VIX rises, but volatility expectations continue to be low.
An extended period of decline has prompted traders to raise their volatility expectations, but a VIX near 11, despite seven consecutive days of fall, is hardly an indicator of fear. We had pointed out last week as well regarding the unpreparedness of a surprise that comes with VIX persisting at low levels for an extended period.
So for now, all we have is a certain expectation of fluctuation, but not a pointer towards large downsides, at least as far as what VIX is trying to project. That said, systematic declines bereft of major falls can unfold with VIX continuing to be at low levels.
Sectoral cues
Only 8.6% of Nifty 500 constituents are now trading above the 10-day SMA, pointing to the sustained nature of the downtrend.
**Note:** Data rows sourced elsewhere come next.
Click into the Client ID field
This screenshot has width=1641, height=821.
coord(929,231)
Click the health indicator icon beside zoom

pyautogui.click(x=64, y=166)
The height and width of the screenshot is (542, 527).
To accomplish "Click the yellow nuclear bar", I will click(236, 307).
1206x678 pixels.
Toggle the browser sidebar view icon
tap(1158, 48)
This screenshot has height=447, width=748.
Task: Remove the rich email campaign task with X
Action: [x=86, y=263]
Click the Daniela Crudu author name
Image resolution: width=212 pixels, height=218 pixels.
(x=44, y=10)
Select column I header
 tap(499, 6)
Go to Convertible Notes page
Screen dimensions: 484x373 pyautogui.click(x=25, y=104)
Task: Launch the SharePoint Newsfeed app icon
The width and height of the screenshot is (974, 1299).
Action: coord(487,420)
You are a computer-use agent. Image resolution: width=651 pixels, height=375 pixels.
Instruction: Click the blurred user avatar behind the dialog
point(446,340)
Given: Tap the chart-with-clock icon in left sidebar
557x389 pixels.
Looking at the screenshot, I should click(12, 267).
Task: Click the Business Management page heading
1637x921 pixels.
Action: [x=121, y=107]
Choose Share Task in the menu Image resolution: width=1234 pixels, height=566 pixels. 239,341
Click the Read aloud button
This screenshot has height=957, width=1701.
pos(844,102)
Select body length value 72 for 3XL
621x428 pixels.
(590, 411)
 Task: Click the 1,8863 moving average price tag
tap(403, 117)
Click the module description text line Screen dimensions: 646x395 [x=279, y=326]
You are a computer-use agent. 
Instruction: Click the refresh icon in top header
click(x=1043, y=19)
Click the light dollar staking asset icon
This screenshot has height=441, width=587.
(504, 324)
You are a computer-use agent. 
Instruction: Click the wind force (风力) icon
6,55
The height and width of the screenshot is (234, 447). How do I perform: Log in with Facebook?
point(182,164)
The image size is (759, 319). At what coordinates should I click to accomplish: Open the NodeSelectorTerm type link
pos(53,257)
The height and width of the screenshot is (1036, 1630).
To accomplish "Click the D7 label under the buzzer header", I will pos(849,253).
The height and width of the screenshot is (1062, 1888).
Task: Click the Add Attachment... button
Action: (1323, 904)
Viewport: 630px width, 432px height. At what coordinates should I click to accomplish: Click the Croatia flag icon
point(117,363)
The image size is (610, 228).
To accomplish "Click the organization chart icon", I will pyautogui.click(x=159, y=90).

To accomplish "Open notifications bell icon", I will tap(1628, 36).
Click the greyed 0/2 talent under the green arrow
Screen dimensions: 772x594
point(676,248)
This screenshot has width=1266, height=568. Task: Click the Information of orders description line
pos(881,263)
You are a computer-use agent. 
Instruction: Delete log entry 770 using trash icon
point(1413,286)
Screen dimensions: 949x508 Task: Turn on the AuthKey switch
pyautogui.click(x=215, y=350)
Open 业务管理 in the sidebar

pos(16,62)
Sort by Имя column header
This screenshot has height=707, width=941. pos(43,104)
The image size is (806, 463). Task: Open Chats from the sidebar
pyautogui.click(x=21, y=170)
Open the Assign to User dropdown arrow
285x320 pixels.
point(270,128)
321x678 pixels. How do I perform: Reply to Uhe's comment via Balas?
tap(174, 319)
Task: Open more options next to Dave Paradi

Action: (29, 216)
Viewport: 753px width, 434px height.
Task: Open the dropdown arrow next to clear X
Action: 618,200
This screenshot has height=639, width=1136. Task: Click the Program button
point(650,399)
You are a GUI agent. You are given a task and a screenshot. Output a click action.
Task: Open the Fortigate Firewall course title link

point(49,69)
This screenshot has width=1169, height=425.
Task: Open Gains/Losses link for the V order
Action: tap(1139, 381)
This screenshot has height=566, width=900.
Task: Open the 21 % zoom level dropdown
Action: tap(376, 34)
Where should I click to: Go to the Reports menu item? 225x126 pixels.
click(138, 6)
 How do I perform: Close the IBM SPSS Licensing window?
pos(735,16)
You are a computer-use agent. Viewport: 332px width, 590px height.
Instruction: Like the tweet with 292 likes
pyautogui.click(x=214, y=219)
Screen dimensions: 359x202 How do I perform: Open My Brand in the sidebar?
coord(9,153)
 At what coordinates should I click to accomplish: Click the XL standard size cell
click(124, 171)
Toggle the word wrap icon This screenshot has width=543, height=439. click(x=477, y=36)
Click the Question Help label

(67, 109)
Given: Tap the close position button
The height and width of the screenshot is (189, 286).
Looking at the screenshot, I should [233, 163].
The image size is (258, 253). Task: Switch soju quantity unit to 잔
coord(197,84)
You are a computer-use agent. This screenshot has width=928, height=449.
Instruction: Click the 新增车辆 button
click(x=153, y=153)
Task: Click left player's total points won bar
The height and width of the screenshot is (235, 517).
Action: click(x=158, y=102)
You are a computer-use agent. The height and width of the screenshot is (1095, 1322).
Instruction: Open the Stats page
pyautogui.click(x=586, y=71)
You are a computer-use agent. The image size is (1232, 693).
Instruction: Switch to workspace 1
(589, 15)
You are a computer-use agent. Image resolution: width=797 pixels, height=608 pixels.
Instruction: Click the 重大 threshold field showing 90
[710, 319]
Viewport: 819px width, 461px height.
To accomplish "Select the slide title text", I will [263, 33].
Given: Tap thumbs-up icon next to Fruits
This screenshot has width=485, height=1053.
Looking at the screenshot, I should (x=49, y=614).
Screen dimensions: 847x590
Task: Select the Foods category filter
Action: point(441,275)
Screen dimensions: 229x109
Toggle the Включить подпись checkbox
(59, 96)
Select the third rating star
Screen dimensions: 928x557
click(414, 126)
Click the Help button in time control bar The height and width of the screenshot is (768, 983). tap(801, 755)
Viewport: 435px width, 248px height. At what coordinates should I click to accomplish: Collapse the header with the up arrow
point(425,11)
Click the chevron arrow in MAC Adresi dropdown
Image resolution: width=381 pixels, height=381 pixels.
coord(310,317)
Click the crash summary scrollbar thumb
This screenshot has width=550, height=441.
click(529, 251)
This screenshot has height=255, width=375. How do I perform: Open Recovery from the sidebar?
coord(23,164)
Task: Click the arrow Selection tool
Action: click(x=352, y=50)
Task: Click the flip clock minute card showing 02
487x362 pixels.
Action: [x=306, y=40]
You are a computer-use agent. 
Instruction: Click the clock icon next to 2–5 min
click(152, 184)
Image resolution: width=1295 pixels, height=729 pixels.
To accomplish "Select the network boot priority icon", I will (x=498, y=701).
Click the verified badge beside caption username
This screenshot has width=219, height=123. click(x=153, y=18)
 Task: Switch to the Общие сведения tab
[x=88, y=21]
This move has also pushed 68% of its constituents below the 50-day SMA, suggesting that the broad trend has also turned bearish for the large majority of stocks.
Incidentally, none of the Nifty IT index stocks are trading above their respective 50-day SMA, a stark contrast to just a week ago, when 90% of them were trading above this key SMA.
Metals on a high
The Nifty Metal Index seems to have wrapped up its month-long rally, with a weekly Shooting Star candle signalling a potential trend reversal. On the daily chart, technical indicators are flashing caution: the MACD is nearing a bearish crossover below the signal line, and it has already slipped beneath the RSI moving average—both pointing to increasing weakness.
In the near term, the index is likely to test support around 9,790, which aligns with the 38.2% Fibonacci retracement level, followed by 9,757 at the Supertrend threshold. If selling pressure intensifies, a deeper correction could take it down to 9,667, marking the 50% retracement level derived from the August low to the September high.
On the stock front, names like Adani Enterprises, Jindal Steel, JSW Steel, Tata Steel, and Lloyds Metals have all printed bearish Marubozu or reversal candles, indicating they may continue to weigh on the index in the coming sessions.
Financial Services: Signs of stabilisation
The Nifty Financial Services Index is shaping up to deliver a mixed performance this time around. While the index has slipped below the Supertrend threshold of 26,720 and closed beneath it, it continues to hold above the critical 61.8% Fibonacci retracement level of 25,970—calculated from the September 2025 high and low.
In the banking segment, HDFC Bank stands out with relative strength, whereas peers such as ICICI Bank, SBI, Kotak Bank, and Axis Bank appear susceptible to further declines.
Meanwhile, pure financial services stocks—already under pressure from profit booking—are likely to face continued downside. This group includes Bajaj Finance, Bajaj Finserv, Shriram Finance, Chola Finance, and Muthoot Finance, all of which show an average 14-day RSI near 60, suggesting more room for correction.
Conversely, insurance players like SBI Life, HDFC Life, and ICICI Lombard are beginning to show signs of stabilisation and could attract fresh buying interest in the upcoming week.